**THE PROBLEM:**
Copy the material from the line containing "concerned [287, 1239]" through the line containing "center [366, 1513].", replacing "document" with "page" and leaving everything else unchanged.

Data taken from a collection
** START **
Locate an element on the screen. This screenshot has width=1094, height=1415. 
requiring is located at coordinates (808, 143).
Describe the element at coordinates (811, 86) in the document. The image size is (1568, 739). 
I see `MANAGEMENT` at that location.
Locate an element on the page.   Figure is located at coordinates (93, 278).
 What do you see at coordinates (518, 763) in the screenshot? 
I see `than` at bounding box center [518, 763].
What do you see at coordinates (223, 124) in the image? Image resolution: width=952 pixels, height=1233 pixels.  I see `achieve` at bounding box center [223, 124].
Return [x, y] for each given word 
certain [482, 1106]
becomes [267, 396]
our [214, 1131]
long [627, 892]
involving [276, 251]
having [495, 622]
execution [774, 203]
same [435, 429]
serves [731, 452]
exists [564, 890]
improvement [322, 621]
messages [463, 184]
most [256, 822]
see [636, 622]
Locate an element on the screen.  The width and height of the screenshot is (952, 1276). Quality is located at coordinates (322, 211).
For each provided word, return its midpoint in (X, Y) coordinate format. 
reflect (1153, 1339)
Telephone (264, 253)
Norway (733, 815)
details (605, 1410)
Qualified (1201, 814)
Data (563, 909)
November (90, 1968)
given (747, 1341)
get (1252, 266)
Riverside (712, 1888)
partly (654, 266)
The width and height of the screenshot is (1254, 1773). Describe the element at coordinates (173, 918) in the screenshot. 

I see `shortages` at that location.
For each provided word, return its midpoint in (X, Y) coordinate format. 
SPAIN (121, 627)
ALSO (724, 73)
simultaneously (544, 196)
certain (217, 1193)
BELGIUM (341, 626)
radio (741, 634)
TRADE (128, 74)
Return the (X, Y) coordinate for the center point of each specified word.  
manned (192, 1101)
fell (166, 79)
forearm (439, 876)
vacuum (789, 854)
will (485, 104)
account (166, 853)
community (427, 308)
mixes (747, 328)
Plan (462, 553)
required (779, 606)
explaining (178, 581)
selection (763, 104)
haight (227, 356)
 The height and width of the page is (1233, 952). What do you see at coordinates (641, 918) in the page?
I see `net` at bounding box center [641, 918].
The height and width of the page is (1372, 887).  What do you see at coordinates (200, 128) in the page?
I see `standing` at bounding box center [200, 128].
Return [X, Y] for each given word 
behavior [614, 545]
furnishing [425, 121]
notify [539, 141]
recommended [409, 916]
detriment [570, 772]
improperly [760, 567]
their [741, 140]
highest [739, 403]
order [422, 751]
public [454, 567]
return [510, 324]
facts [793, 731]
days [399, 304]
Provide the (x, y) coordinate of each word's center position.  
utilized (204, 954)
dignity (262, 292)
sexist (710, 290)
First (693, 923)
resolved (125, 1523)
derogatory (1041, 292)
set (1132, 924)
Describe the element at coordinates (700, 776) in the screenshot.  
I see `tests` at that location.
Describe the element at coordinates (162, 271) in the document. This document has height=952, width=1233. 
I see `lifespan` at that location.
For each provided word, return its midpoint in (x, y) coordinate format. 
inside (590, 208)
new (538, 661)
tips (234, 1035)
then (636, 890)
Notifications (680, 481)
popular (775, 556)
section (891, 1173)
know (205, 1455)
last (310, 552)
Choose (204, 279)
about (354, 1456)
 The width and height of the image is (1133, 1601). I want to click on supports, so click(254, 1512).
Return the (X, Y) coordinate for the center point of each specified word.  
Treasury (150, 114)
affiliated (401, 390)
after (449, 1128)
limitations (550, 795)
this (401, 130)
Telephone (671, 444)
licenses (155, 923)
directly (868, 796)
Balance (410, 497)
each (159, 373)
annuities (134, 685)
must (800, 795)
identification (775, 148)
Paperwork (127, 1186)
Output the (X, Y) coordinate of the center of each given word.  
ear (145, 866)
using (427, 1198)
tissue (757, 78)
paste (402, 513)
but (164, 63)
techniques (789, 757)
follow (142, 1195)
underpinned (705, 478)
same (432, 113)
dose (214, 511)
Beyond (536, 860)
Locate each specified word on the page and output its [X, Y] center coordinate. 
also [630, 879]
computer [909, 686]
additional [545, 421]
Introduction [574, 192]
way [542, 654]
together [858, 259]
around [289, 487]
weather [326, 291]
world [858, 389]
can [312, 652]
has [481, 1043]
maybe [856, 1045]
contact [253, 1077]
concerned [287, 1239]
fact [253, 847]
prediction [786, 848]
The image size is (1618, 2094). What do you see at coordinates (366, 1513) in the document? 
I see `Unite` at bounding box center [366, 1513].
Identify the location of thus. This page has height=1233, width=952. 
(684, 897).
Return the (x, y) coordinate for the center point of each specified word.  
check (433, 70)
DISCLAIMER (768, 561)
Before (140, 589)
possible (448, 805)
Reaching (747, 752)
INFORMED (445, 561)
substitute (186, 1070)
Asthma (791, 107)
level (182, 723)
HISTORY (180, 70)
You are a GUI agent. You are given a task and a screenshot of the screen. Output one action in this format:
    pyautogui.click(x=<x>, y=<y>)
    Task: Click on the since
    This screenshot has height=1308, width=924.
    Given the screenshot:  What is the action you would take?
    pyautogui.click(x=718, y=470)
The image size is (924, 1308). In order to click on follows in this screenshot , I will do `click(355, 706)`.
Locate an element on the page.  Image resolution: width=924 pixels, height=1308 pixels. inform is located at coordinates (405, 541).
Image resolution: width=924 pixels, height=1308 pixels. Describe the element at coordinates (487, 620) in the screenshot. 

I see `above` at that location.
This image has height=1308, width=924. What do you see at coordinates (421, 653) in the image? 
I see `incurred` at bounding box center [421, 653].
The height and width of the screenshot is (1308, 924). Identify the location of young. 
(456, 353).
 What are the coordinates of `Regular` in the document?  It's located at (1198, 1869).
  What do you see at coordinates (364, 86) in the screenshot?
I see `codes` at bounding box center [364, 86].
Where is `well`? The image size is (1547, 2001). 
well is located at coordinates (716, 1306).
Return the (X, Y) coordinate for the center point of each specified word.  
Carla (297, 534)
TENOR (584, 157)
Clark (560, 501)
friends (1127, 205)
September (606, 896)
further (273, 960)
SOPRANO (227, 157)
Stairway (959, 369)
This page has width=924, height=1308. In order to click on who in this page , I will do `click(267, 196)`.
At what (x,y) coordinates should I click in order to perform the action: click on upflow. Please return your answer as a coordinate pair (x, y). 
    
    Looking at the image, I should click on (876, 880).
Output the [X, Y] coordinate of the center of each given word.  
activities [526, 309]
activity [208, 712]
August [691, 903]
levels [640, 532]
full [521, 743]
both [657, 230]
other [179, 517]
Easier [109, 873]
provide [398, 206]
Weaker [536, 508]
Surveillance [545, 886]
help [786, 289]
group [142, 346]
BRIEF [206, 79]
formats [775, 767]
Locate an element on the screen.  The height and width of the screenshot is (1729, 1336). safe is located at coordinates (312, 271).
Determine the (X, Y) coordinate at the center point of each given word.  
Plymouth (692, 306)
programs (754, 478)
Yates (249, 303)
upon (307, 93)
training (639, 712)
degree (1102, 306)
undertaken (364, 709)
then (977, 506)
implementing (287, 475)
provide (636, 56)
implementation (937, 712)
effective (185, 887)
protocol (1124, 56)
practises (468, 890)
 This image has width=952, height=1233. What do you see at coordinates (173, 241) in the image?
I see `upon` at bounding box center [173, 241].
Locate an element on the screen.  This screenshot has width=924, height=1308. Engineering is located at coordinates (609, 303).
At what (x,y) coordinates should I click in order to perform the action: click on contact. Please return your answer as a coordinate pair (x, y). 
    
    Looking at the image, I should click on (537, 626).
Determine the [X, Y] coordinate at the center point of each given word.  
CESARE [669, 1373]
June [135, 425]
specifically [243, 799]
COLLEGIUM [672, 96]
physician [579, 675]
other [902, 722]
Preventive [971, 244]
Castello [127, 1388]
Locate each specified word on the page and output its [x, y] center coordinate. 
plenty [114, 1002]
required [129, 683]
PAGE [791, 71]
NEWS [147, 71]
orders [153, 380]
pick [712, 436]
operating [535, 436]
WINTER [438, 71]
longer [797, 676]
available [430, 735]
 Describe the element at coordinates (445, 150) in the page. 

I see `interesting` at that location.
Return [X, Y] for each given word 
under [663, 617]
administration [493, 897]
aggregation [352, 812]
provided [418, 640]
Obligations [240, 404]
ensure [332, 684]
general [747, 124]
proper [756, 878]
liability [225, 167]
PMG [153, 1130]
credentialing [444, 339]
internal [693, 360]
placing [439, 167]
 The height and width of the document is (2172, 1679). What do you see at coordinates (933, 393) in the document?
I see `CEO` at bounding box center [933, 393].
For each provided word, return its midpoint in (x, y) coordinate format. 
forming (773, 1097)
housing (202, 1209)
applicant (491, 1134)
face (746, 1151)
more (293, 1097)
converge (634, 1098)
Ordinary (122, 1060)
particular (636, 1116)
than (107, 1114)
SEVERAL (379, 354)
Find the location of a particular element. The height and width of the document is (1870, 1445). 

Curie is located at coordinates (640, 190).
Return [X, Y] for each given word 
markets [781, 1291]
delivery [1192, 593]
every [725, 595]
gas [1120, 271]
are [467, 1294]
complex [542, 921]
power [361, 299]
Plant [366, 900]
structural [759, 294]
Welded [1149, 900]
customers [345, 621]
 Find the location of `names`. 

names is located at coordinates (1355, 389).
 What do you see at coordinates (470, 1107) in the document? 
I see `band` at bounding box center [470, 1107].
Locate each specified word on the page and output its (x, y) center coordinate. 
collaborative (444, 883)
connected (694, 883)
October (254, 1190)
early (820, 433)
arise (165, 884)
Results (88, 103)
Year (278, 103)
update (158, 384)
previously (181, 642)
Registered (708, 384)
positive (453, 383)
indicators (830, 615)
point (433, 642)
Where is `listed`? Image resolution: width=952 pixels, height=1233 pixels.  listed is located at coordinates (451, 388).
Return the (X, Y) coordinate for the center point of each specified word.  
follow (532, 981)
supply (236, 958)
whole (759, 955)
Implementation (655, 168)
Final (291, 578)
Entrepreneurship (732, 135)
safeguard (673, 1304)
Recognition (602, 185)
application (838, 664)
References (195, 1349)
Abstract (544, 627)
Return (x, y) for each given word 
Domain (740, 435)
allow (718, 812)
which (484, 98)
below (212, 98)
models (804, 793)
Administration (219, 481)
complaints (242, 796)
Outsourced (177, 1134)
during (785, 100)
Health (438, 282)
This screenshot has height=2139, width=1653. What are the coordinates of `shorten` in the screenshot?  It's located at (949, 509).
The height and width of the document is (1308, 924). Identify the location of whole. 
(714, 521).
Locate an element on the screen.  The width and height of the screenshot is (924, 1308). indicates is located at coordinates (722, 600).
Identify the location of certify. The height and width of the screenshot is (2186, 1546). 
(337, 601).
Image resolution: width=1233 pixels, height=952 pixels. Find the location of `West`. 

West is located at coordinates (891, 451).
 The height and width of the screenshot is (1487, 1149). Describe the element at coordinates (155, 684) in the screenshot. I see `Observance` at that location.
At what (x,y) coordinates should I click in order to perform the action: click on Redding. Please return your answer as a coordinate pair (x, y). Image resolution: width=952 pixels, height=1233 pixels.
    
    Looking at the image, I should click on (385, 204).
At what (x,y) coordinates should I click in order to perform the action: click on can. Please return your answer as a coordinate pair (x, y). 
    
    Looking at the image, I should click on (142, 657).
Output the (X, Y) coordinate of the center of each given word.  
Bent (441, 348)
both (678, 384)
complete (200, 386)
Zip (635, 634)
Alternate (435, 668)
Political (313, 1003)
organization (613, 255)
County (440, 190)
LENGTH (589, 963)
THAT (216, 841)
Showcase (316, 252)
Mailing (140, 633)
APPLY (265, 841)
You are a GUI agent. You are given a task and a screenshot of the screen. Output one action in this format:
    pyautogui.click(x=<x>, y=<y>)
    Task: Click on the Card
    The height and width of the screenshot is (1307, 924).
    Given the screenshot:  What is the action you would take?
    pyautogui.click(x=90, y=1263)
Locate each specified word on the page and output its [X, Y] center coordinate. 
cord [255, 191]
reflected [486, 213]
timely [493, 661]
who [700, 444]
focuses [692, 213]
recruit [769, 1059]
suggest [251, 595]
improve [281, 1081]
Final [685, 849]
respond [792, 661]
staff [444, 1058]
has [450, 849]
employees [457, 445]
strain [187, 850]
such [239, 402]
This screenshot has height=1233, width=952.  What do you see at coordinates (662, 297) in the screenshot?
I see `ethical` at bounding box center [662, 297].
** END **
**WRITTEN ANSWER:**
concerned [287, 1239]
fact [253, 847]
prediction [786, 848]
The image size is (1618, 2094). What do you see at coordinates (366, 1513) in the page? 
I see `Unite` at bounding box center [366, 1513].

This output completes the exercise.